Einer pro eine Millionen Einwohner wäre eigentlich genug.

Gravatar: LadyofSwearsalot

Als Frau empfinde ich diese Quote als eine Beleidigung, um mal ganz ehrlich zu sein. Sie suggeriert, dass Frauen es ohne Hilfe nicht in die Chefetage schaffen, tatsächlich das schwächere Geschlecht sind.

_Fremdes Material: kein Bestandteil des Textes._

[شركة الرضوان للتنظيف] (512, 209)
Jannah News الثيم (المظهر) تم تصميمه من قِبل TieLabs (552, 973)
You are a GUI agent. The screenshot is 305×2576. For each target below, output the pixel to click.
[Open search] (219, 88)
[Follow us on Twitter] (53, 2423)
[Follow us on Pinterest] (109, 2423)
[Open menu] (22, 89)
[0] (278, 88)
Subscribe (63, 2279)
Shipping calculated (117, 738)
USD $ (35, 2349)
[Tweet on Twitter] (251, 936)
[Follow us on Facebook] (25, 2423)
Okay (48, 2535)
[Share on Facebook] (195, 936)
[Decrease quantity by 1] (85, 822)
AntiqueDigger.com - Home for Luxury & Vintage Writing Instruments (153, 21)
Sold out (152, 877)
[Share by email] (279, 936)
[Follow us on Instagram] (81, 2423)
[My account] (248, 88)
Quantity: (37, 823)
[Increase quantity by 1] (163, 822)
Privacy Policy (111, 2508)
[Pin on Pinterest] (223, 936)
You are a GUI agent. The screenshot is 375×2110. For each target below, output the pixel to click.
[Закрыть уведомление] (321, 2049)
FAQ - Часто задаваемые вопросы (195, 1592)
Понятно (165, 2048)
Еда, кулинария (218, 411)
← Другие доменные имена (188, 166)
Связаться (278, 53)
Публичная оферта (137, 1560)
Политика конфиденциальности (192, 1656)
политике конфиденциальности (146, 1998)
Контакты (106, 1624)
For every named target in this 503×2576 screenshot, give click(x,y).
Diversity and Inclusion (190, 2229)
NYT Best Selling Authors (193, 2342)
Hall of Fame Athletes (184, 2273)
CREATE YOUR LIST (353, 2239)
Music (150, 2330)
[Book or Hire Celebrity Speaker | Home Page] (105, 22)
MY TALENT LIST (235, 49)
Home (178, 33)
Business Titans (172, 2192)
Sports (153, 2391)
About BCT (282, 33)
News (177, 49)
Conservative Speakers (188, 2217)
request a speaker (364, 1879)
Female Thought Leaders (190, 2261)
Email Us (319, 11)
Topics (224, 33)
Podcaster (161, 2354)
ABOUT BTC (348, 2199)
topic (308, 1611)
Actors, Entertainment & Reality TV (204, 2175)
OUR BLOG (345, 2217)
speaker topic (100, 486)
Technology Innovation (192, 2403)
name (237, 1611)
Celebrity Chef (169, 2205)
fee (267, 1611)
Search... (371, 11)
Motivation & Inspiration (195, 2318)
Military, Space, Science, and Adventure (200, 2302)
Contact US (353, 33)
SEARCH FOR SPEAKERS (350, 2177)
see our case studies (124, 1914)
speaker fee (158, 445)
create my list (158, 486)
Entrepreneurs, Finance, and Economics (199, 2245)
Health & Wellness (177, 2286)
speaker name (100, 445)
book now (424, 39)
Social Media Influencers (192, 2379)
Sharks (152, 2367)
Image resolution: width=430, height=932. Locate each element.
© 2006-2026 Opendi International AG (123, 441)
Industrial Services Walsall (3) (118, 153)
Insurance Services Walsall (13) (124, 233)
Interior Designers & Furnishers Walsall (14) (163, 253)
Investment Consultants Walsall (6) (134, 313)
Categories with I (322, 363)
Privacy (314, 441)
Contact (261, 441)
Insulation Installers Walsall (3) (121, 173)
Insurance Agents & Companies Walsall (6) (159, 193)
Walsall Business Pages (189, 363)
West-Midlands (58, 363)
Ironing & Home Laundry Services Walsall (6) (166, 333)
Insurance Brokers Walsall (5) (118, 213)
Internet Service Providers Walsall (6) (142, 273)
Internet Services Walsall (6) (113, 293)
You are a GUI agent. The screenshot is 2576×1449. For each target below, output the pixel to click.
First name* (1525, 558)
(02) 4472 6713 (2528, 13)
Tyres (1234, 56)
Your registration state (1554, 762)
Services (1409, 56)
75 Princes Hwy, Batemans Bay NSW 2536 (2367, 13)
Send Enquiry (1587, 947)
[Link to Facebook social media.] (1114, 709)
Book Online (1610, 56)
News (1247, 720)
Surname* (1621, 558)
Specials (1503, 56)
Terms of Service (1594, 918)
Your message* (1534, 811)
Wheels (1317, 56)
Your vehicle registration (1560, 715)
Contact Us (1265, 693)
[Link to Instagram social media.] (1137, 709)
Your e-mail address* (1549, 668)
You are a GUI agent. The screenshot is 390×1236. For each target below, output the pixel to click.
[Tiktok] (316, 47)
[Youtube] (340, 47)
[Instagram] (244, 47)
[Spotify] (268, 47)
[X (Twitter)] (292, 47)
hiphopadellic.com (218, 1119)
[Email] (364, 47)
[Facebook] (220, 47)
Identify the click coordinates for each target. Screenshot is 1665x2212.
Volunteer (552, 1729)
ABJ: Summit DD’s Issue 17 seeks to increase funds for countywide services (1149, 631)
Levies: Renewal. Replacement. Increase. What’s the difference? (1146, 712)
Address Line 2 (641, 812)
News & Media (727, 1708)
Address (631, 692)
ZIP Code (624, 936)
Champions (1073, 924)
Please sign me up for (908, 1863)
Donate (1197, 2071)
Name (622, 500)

Wer in der Karriere aufsteigen will und bereit ist, dafür mehr zu leisten als die Kollegen, der wird sein Ziel auch generell erreichen, Geschlecht hin oder her.
Die top CEOs und Manager und was sonst noch alles rumschwirt, haben ihre Position nicht durch ihr Y-Chromosom erhalten, sondern eher dadurch, dass sie Workaholics ohne Privatleben sind.

Chancengleichheit ist etwas nach dem unsere Gesellschaft streben sollte. Allerdings heißt eine gleiche Chance nicht auch das gleiche Resultat und ich fürchte, dass es das ist, was einige Leute nicht verstehen.

Gravatar: Karl Napp

@ LadyofSwearsalot

Genau so isses. Das sage ich nach 45 Jahren in der Großindustrie, vom Lehrling zum Geschäftsführer.